A New Campaign Tactic: Manipulating Google Data
New York Times | October 26, 2006
By TOM ZELLER Jr.
If things go as planned for liberal bloggers in the next few weeks, searching Google for “Jon Kyl,” the Republican senator from Arizona now running for re-election, will produce high among the returns a link to an April 13 article from The Phoenix New Times, an alternative weekly.
Mr. Kyl “has spent his time in Washington kowtowing to the Bush administration and the radical right,” the article suggests, “very often to the detriment of Arizonans.”
Searching Google for “Peter King,” the Republican congressman from Long Island, would bring up a link to a Newsday article headlined “King Endorses Ethnic Profiling.”
Fifty or so other Republican candidates have also been made targets in a sophisticated “ Google bombing ” campaign intended to game the search engine's ranking algorithms. By flooding the Web with references to the candidates and repeatedly cross-linking to specific articles and sites on the Web, it is possible to take advantage of Google's formula and force those articles to the top of the list of search results.
The project was originally aimed at 70 Republican candidates but was scaled back to roughly 50 because Chris Bowers, who conceived it, thought some of the negative articles too partisan.
The articles to be used “had to come from news sources that would be widely trusted in the given district,” said Mr. Bowers, a contributor at MyDD.com (Direct Democracy), a liberal group blog. “We wanted actual news reports so it would be clear that we weren't making anything up.”
Each name is associated with one article. Those articles are embedded in hyperlinks that are now being distributed widely among the left-leaning blogosphere. In an entry at MyDD.com this week, Mr. Bowers said: “When you discuss any of these races in the future, please, use the same embedded hyperlink when reprinting the Republican's name. Then, I suppose, we will see what happens.”
An accompanying part of the project is intended to buy up Google Adwords, so that searches for the candidates' names will bring up advertisements that point to the articles as well. But Mr. Bowers said his hopes for this were fading, because he was very busy.
The ability to manipulate the search engine's results has been demonstrated in the past. Searching for “miserable failure,” for example, produces the official Web site of President Bush.
But it is far from clear whether this particular campaign will be successful. Much depends on the extent of political discussion already tied to a particular candidate's name.
It will be harder to manipulate results for searches of the name of a candidate who has already been widely covered in the news and widely discussed in the blogosphere, because so many links and so many pages already refer to that particular name. Search results on lesser-known candidates, with a smaller body of references and links, may be easier to change.

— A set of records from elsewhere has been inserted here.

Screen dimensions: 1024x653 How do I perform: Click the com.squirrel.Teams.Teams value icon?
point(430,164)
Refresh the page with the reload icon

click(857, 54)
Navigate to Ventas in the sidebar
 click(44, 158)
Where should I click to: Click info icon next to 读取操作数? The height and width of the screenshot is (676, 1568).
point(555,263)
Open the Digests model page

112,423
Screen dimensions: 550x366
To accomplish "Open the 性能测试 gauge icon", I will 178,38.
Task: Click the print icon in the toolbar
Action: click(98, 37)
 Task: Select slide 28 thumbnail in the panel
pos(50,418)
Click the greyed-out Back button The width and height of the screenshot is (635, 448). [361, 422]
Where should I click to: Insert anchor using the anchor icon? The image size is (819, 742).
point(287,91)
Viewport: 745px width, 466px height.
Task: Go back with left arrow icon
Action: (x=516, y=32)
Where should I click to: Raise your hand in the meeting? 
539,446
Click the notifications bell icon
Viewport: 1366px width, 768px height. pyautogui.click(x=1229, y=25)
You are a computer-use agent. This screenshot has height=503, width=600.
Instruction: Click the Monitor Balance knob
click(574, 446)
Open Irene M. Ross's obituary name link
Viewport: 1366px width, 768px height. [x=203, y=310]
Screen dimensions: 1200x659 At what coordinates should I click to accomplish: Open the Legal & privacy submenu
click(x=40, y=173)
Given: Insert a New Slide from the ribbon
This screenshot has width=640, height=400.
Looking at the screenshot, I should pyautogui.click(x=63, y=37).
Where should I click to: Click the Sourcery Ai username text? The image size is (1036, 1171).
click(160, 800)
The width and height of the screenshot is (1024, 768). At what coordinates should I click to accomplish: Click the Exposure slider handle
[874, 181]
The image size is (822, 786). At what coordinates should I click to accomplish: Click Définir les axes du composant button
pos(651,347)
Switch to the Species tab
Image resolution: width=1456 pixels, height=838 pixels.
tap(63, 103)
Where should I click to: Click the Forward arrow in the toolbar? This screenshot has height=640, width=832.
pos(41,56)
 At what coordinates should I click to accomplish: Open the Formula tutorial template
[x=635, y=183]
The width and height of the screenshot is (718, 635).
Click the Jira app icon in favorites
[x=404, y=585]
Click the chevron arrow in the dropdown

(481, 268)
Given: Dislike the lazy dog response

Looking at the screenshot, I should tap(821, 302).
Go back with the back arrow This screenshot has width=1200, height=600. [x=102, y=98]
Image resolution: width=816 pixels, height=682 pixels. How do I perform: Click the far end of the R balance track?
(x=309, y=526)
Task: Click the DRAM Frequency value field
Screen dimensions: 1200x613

“We don't condone the practice of Google bombing, or any other action that seeks to affect the integrity of our search results,” said Ricardo Reyes, a Google spokesman. “A site's ranking in Google's search results is automatically determined by computer algorithms using thousands of factors to calculate a page's relevance to a given query.”
The company's faith in its system has produced a hands-off policy when it comes to correcting for the effects of Google bombs in the past. Over all, Google says, the integrity of the search product remains intact.
Writing in the company's blog last year, Marissa Mayer, Google's director of consumer Web products, suggested that pranks might be “distracting to some, but they don't affect the overall quality of our search service, whose objectivity, as always, remains the core of our mission.”
Still, some conservative blogs have condemned Mr. Bowers's tactic. These include Outside the Beltway , which has called him “unscrupulous,” and Hot Air , which declared the effort “fascinatingly evil.”
But Mr. Bowers suggested that he was acting with complete transparency and said he hoped political campaigns would take up the tactic, which he called “search engine optimization,” as a standard part of their arsenal.
“I did this out in the open using my real name, using my own Web site,” he said. “There's no hidden agenda. One of the reasons for this is to show that campaigns should be doing this on their own.”
Indeed, if all campaigns were doing it, the playing field might well be leveled.
Mr. Bowers said he did not believe the practice would actually deceive most Internet users.
“I think Internet users are very smart and most are aware of what a Google bomb is,” he said, “and they will be aware that results can be massaged a bit.”